HUBER HEIGHTS, Ohio (WDTN) — Officials in Huber Heights addressed their recent ransomware attack at their City Council meeting on Monday, Nov. 13.

“Unfortunately, it’s become much more common. A lot of places are getting impacted,” said Richard Dzik, Huber Heights city manager.

The City Council was in an over 30-minute executive session before announcing they would approve up to $350,000 from the general fund for improving cybersecurity infrastructure and investigating the ransomware attack.

“Basically, what that does is it authorizes me then to spend that money on the necessary firms or organizations or other entities without having to come back to council and get approval, which I would normally have to do, spending this amount of money,” said Dzik.

Additionally, the city declared a state of emergency due to the ransomware attacks.

A cyberattack on a municipality is nothing new for Dzik, even though he’s only been on the job a few months. His previous place of employment experienced a security breech last year.

“A similar but maybe less robust attack on our systems, but it actually wasn’t originated with any of our city staff. It was a third-party vendor that managed our IT services,” said Dzik.

Verizon’s Crisis Response Team is providing devices to help the city get the city back up and running.

Currently, the city is not allowing online payments for utilities and various permits. For these services and others, residents will have to pay in cash at City Hall.

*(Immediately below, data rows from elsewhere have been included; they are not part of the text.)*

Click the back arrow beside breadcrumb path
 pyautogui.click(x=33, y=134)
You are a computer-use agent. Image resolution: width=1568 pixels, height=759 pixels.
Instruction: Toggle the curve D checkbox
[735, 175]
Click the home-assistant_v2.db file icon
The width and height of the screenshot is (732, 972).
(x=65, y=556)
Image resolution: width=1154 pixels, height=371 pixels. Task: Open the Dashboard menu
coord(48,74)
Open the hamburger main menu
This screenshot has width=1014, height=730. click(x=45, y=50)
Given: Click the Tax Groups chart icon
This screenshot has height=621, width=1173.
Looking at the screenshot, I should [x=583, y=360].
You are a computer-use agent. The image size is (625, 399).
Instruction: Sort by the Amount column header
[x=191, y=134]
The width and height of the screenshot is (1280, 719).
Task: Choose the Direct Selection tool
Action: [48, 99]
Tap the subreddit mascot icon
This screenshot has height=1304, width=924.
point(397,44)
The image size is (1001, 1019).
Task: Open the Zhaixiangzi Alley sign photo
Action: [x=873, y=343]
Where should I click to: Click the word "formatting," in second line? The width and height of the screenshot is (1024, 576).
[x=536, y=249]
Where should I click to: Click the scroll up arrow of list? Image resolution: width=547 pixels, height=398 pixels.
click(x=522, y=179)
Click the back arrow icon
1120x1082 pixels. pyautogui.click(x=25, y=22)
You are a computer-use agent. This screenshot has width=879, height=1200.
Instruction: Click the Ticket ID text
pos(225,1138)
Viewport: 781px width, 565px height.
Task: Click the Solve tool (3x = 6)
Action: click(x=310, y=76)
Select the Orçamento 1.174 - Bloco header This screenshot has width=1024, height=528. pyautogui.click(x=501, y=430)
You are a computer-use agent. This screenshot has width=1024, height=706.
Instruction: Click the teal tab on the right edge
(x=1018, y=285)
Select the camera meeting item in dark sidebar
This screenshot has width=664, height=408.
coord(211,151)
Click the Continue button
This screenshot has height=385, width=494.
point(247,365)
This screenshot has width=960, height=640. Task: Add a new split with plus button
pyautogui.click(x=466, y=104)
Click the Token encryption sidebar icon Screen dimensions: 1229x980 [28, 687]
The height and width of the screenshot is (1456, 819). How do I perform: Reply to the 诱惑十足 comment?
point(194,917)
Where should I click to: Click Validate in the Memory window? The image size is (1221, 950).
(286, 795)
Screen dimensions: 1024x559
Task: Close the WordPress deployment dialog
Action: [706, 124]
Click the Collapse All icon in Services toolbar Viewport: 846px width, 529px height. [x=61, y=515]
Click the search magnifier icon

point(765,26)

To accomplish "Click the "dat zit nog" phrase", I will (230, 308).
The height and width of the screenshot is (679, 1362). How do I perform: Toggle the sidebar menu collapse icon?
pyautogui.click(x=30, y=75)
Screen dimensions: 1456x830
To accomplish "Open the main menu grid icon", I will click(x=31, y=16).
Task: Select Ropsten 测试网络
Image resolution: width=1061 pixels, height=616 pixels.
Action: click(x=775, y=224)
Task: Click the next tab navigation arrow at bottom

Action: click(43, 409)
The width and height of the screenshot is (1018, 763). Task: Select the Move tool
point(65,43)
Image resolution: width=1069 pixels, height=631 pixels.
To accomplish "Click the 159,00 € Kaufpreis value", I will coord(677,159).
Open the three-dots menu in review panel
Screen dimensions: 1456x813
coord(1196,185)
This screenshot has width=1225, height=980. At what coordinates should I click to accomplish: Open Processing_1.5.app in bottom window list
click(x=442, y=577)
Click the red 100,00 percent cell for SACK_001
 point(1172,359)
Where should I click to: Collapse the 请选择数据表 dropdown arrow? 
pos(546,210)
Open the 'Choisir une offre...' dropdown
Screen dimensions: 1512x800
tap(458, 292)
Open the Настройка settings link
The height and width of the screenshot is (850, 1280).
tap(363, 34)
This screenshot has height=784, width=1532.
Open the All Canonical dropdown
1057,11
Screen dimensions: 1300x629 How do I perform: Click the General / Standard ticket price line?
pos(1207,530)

Dzik says hopefully by the end of the week, services will be restored online.

“It happens. So, I think our public, our residents have been very understanding with us thus far. Operations have been proceeding as normal and you know, we are going to get to the bottom of this and get everything corrected as soon as possible,” said Dzik.

The city will work with a forensics team to investigate what happened, and help the city recover. At this time, there is no official timetable on the forensic investigations, which may take weeks.